Could you, your interests, your activities, your contacts be under the watchful gaze of the federal government? Many people suspicious that the feds regularly engage in domestic spying would answer, “yes, of course.” But even these folks might be surprised to learn that Uncle Sam has reportedly developed and deployed its own powerful google-like search engine known as ICREACH:
ICREACH contains information on the private communications of foreigners and, it appears, millions of records on American citizens who have not been accused of any wrongdoing. Details about its existence are contained in the archive of materials provided to The Intercept by NSA whistleblower Edward Snowden.

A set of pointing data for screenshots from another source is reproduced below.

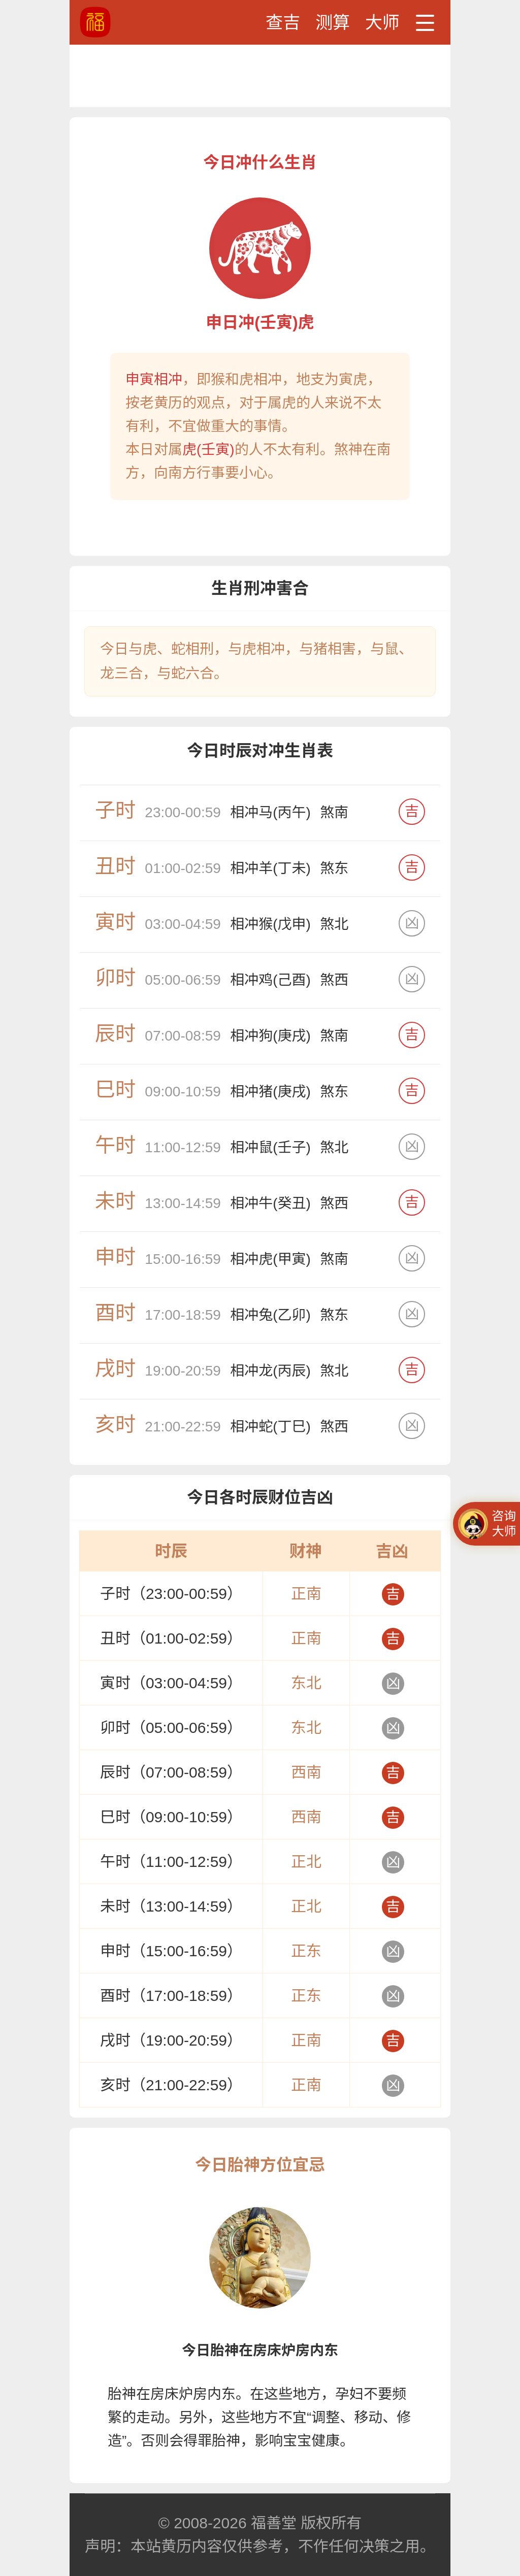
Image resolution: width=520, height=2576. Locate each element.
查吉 (283, 22)
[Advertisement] (260, 75)
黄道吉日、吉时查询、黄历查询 (133, 22)
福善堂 (274, 2523)
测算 (332, 22)
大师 (382, 22)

The above is an excerpt from an investigative report by The Intercept. The eye-opening piece goes into disturbing detail about the alleged activities of the National Security Agency, which reportedly shares the data it gathers on citizens with local law enforcement.
Legal experts told The Intercept they were shocked to learn about the scale of the ICREACH system and are concerned that law enforcement authorities might use it for domestic investigations that are not related to terrorism.
“To me, this is extremely troublesome,” said Elizabeth Goitein, co-director of the Liberty and National Security Program at the New York University School of Law’s Brennan Center for Justice. “The myth that metadata is just a bunch of numbers and is not as revealing as actual communications content was exploded long ago—this is a trove of incredibly sensitive information.”
Ever since former NSA contractor Edward Snowden began disclosing secrets on the spy agency’s activities, the NSA has argued that its mission and its methods are vital to national security. However, a number of critics, including quite a few on Capitol Hill, question whether the NSA goes too far in spying on American citizens.
From the Washington Post:
…the Obama administration told a federal judge that even after the disclosures of Edward Snowden, a legal battle over the National Security Agency’s domestic surveillance program poses a grave threat to national security. A declaration by acting Deputy NSA Director Frances Fleisch argues that litigating a constitutional challenge from the Electronic Frontier Foundation could reveal operational details of NSA surveillance programs, tipping off terrorists to the best ways to evade detection.
Fleisch’s argument suggests that the agency expects the American people to simply trust it to use its vast spying powers responsibly without meaningful public oversight. That’s not how domestic surveillance is supposed to work.
Traditionally, domestic surveillance powers were held by law enforcement agencies, not the NSA. And the existence of the spying powers were not secret. Everyone knows that the FBI and local police departments have the power to compel telecommunications companies to disclose their customers’ communications. But first they must get a warrant, supported by probable cause, from a judge. That oversight gives Americans confidence that domestic surveillance powers won’t be abused.